Wednesday, May 8, 2013

Group Works: Setting Intention

This entry continues a series in which I'm exploring concepts encapsulated in a set of 91 cards called Group Works, developed by Tree Bressen, Dave Pollard, and Sue Woehrlin. The deck represents "A Pattern Language for Bringing Life to Meetings and Other Gatherings."

In each blog, I'll examine a single card and what that elicits in me as a professional who works in the field of cooperative group dynamics. My intention in this series is to share what each pattern means to me. I am not suggesting a different ordering or different patterns—I will simply reflect on what the Group Works folks have put together.

The cards have been organized into nine groupings, and I'll tackle them in the order presented in the manual that accompanies the deck:
1. Intention
2. Context
3. Relationship
4. Flow
5. Creativity
6. Perspective
7. Modeling
8. Inquiry & Synthesis
9. Faith 

In the Intention segment there are five cards. The fifth and final pattern in this segment is labeled Setting Intention. Here is the image and text from that card: 
Envision and name what will be done to reach toward or achieve the purpose of the group. Setting intention reminds us of our responsibilities, guiding us to actions that fulfill the reason for which a gathering was called.

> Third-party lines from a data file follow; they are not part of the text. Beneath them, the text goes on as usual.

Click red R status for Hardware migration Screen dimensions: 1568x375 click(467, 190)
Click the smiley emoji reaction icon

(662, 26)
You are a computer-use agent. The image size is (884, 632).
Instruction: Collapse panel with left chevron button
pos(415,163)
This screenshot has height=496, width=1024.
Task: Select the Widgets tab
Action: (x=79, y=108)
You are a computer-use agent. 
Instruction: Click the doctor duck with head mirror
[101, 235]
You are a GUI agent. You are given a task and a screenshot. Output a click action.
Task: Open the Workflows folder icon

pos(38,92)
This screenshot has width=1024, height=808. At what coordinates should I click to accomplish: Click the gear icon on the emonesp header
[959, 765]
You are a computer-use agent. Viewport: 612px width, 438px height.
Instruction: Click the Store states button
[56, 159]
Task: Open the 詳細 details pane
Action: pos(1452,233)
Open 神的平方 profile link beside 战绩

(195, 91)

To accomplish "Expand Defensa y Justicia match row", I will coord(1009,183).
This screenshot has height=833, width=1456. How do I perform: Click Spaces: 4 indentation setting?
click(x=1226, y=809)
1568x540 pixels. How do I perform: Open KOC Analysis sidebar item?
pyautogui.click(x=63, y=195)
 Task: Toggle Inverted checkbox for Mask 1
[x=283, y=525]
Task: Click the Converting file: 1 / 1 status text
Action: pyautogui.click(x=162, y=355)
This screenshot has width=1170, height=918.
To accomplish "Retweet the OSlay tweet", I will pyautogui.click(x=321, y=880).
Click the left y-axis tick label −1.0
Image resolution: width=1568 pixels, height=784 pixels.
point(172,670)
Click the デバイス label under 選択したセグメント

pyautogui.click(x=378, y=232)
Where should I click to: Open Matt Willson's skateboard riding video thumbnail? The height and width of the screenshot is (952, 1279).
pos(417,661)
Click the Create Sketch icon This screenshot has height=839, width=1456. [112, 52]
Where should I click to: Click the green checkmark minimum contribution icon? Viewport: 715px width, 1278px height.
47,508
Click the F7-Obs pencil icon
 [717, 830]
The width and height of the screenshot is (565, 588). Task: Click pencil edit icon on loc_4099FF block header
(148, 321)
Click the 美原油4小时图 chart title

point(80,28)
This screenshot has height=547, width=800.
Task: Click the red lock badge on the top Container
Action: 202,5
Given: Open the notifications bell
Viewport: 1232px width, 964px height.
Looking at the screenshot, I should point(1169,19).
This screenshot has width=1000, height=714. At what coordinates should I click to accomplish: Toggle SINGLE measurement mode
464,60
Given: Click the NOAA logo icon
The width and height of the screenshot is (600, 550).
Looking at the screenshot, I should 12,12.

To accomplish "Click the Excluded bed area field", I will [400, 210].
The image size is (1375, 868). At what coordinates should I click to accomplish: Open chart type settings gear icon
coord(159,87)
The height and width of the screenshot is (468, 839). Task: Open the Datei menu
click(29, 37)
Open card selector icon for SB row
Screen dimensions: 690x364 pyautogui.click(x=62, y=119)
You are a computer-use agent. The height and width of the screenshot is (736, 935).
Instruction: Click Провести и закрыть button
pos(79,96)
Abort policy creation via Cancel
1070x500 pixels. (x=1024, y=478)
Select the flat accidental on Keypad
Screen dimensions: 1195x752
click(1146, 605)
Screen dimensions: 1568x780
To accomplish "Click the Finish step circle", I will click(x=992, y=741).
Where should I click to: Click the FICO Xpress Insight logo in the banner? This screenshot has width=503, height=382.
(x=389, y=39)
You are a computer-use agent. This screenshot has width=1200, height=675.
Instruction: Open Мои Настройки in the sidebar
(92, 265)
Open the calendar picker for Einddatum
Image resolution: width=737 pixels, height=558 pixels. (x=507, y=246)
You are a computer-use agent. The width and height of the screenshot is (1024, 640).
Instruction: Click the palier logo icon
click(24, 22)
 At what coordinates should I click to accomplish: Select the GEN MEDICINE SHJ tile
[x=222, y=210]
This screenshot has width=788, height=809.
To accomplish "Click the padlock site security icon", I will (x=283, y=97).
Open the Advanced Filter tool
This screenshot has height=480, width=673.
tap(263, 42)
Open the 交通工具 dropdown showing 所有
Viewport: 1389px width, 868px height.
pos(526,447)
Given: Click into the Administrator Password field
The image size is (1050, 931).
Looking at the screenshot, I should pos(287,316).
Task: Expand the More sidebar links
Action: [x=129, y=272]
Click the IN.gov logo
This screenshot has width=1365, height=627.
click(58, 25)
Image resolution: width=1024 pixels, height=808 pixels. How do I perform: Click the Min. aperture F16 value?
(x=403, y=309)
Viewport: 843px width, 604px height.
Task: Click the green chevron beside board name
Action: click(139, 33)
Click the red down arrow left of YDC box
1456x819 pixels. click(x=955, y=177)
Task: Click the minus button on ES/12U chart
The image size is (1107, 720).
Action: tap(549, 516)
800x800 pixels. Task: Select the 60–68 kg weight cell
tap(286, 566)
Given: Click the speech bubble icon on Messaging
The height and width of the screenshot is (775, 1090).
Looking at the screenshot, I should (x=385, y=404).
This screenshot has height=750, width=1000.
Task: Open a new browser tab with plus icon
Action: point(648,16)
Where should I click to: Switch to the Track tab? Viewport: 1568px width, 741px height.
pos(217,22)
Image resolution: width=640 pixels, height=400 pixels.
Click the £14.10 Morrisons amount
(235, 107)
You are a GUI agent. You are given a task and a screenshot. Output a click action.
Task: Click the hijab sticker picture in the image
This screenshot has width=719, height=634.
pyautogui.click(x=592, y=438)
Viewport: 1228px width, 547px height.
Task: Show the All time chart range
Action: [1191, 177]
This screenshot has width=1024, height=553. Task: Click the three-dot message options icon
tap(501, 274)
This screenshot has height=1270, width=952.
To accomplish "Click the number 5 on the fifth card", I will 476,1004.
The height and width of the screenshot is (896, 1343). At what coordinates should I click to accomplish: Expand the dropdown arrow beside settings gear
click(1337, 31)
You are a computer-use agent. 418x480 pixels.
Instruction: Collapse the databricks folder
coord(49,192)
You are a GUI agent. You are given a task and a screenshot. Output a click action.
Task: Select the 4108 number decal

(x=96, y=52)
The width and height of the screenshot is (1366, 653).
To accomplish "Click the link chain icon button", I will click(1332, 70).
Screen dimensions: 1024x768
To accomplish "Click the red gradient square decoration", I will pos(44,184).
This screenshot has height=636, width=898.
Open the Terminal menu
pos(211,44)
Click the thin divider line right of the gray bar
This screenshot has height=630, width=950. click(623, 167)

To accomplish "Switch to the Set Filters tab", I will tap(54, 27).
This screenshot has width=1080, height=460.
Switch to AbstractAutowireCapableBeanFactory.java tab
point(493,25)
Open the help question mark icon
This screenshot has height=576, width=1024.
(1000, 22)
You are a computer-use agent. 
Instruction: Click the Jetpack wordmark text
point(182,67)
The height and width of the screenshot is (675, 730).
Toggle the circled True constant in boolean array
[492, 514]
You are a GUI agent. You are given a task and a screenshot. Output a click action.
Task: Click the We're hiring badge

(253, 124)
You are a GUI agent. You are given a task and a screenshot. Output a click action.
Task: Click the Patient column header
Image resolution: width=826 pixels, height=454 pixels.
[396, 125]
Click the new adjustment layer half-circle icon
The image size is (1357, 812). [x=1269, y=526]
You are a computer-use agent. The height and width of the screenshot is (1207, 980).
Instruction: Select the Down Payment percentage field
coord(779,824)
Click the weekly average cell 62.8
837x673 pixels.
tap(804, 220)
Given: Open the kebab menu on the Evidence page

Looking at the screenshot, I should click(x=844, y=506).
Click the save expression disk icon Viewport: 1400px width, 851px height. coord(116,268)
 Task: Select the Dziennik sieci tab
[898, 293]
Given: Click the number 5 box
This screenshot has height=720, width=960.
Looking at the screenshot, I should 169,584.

The pivotal term here is setting. As the segment is labeled "Intention" and we already covered "Purpose," the focus here is on focusing—making a conscious choice about direction and scope. 

The image conveys a sense of struggle (trudging uphill through the snow with a load on), which may or may not be the case (fortunately, all topics are not such a slog). Much depends on the group's clarity of purpose, a sense of where you are on the topics to be explored, and the discipline of participants to know how to use meeting time well.

The point of making a conscious choice is that you are much more likely to end up where you intend to be. While it's possible that focus can effectively be blinders that cripple creativity and prevent the group from seeing possibilities, solid focus generally helps the group stay on task and increases productivity.

There are two other points to make here: the value of agenda drafters articulating what they're trying to accomplish, and the importance of the facilitator reminding the group what it's doing. 

1. A Clear Agenda
While it's likely that the folks responsible for crafting the agenda have a solid idea about why they've suggested what they've brought forward (at least I hope they do), often that's transmitted to the group in the truncated (and mysterious) form of a single line (sometimes only one or two words), leaving it up to the group to sort out what all lies behind the curtain. In most situations (especially if the group is rather large) it's a better idea to post the draft the agenda accompanied by a paragraph or two laying out the objective and relevant background on each item—rather than surprising folks with that information in the meeting.

While I'm all in favor of concision, the prime directive here is accurately conveying intention—not a contest to see how you can give the group a decent hint about what will be discussed with the fewest words possible.

2. Posting Road Signs Along the Way
There's a great story about veteran baseball announcer Jon Miller, who distinguished himself as a consummate play-by-play radio broadcaster toiling 14 years for the Baltimore Orioles (1983-96) before returning home to the Bay Area to announce Giants games. When working for the O's he used to keep an egg timer on the counter in front of him, as a reminder to announce the score every time the sand ran out. Even though he was fully absorbed in the game, he knew that: a) there were always people just tuning in who didn't know the score; and b) many who listen on radio are splitting their attention with other things and tend to lose their way without some help from the announcer.

In much the same way that Miller reminds listeners of the score, a good facilitator will periodically remind meeting participants what they're doing. While it probably doesn't need to be repeated every three minutes (the time it takes to soft boil an egg), it's much more helpful you may think, providing participants with regular signposts reminding them what road they're traveling. As a professional facilitator, I regularly take time, a la Miller, to remind groups what we're doing. Think of it as a preemptive strike on off-topic comments.